Environment: Hadoop, Zookeeper, Kafka, UNIX
Confidential
Data Engineer
Responsibilities:
- Created and executed Hadoop Ecosystem installation and document configuration scripts on Google Cloud Platform.
- Transformed batch data from several tables containing hundreds of thousands of records from SQL Server, MySQL, PostgreSQL, and csv file datasets into data frames usingPySpark.
- Developed aPySparkprogram that writesdataframesto HDFS asavrofiles.
- Utilized Spark's parallel processing capabilities to ingest data.
- Created and executed HQL scripts that creates external tables in a raw layer database in Hive.

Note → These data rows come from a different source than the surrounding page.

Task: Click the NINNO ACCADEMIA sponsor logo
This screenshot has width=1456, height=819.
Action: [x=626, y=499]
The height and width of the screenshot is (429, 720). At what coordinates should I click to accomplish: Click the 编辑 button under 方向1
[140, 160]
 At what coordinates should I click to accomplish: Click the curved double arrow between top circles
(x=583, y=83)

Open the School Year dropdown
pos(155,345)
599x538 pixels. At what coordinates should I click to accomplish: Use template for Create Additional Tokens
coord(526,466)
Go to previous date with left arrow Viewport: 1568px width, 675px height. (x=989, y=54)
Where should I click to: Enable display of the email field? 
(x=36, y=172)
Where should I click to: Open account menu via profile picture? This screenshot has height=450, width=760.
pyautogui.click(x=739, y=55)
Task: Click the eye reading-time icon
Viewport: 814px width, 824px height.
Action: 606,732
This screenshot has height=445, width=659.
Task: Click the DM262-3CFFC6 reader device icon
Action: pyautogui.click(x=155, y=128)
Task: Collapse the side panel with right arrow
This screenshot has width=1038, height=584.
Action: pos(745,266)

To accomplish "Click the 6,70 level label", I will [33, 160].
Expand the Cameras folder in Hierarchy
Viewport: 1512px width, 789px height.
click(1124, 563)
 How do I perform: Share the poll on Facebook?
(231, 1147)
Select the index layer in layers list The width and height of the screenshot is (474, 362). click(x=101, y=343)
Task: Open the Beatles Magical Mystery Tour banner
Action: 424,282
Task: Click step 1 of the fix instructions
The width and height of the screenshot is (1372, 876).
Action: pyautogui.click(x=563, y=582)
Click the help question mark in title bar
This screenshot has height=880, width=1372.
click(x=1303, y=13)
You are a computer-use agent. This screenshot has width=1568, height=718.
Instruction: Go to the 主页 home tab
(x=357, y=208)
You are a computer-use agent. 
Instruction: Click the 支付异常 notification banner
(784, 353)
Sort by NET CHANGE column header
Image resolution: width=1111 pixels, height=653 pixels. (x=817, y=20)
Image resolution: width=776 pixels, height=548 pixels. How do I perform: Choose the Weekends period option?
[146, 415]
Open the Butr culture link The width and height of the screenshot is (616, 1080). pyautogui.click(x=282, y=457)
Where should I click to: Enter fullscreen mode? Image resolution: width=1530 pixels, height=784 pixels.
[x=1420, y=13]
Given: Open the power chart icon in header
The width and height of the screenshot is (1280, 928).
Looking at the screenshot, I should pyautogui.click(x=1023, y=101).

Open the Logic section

- Developed a Script that copiesavroformatted data from HDFS to External tables in raw layer.
- CreatedPySparkcode that uses Spark SQL to generatedataframesfromavroformatted raw layer and writes them to data service layer internal tables as orc format.
- In charge ofPySparkcode, creatingdataframesfrom tables in data service layer and writing them to a Hive data warehouse.
- Installed Airflow and created a database in PostgreSQL to store metadata from Airflow.
- Configured documents which allow Airflow to communicate to its PostgreSQL database.
- Developed Airflow DAGs in python by importing the Airflow libraries.
- Utilized Airflow to schedule automatically trigger and execute data ingestion pipeline.
Environment: Cloudera Manager, HDFS, Sqoop, Pig, Hive, Oozie, Spark SQL, Tableau, My SQL, Python, Kafka, flume, Java, Scala, Git.